Copilot Studio agent billing structure. Agents built in Copilot Studio currently consume message credits. How Microsoft evolves this toward outcome-based or consumption pricing will determine margin structure for the agentic layer.
Microsoft IQ enterprise tier pricing. Work IQ, Fabric IQ, and Web IQ are live, but large enterprises will need defined pricing tiers and data residency commitments before deploying at scale.
Historically, Ignite has produced the most impactful enterprise pricing news Microsoft releases all year. In an agentic AI cycle, 2026's conference may be the most consequential since the original M365 Copilot launch.
Date #3: Q1 FY2027 Earnings (~October 2026)
This is the first earnings report in which Build 2026 features could meaningfully register in revenue. The September quarter (ending Sept. 30, 2026) will include a full quarter of Microsoft IQ's general availability. More importantly, it will be the first quarter where Copilot seat acceleration is reported rather than guided.
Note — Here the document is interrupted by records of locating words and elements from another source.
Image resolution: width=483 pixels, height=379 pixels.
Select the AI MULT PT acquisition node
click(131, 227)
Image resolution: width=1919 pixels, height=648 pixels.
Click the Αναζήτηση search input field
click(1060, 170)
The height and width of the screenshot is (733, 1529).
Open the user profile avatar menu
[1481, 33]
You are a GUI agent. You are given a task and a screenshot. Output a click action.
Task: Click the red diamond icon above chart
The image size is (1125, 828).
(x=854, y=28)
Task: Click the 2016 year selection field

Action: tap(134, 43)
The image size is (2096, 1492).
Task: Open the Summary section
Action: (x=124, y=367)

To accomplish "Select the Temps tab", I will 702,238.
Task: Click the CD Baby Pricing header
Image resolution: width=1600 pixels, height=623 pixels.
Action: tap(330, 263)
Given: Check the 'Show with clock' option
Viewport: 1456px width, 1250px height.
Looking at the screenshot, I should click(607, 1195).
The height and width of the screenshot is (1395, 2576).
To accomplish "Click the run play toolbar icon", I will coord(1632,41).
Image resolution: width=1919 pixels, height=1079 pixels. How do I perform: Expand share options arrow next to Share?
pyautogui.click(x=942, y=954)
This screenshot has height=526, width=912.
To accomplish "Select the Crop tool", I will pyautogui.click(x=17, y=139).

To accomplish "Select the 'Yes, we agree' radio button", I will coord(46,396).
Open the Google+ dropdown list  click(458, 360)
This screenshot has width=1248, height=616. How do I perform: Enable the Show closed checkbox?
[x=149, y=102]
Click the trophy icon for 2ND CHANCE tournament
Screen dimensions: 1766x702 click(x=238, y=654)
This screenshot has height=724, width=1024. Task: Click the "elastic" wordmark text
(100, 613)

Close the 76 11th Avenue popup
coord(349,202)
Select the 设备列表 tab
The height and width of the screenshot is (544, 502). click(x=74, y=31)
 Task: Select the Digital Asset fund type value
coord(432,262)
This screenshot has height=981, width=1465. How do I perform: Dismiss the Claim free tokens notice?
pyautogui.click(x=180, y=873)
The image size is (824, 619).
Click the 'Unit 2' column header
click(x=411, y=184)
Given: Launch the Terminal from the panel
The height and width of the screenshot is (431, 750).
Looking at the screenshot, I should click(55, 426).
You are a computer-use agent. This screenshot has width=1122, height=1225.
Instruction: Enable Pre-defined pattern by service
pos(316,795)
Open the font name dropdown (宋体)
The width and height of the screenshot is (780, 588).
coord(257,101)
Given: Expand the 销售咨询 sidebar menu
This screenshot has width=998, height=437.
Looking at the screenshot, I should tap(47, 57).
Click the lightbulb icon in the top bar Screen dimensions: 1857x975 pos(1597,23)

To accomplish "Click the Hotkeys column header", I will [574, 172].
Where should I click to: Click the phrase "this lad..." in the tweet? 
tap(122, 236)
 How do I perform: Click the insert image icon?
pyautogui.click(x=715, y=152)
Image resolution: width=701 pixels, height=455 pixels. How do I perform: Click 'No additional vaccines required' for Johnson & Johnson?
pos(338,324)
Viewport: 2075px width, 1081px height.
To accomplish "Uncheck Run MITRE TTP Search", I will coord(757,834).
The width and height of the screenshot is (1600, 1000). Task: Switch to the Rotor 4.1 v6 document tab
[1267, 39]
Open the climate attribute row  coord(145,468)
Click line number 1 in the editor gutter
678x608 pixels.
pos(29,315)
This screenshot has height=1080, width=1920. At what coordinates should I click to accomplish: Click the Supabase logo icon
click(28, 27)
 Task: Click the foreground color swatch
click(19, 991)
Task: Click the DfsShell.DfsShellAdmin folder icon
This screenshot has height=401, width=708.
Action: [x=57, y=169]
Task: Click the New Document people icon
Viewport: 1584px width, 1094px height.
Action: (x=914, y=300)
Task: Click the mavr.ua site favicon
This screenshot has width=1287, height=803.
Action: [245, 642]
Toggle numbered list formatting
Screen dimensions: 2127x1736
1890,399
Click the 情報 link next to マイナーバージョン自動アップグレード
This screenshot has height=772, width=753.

Analyst forecasts have agentic AI revenue exceeding Copilot assistant revenue by Q2 FY2027. Q1 FY2027 earnings will be the first test of that prediction. If consumption revenue is beginning to separate from seat-based M365 Copilot revenue in the disclosures, the structural shift is underway. GitHub Copilot's revenue line will also be worth watching because management specifically named it as a leading indicator.
The Risk That Doesn't Go Away
Even if Microsoft meets all those milestones, the company’s CapEx trajectory may still be an unavoidable counterweight to the Copilot platform story. At $190 billion for FY2026, the company has committed to infrastructure at a scale that requires durable AI revenue.
The Noise May Be an Opportunity
Like many technology stocks, MSFT is down as investors begin to rethink their exposure to tech for a variety of reasons. Most of those reasons are likely just noise. These calendar dates are tangible benchmarks for investors to consider.
That said, the short-term bad news is that MSFT could test its 52-week low as selling pressure increases. The good news is that, because the current sell-off is sector-driven and not isolated to Microsoft, there's a strong possibility of a bullish correction. The stock is trading over 41% below its consensus price target of $561.20. If the stock were to hit that level, it would mark a new all-time high.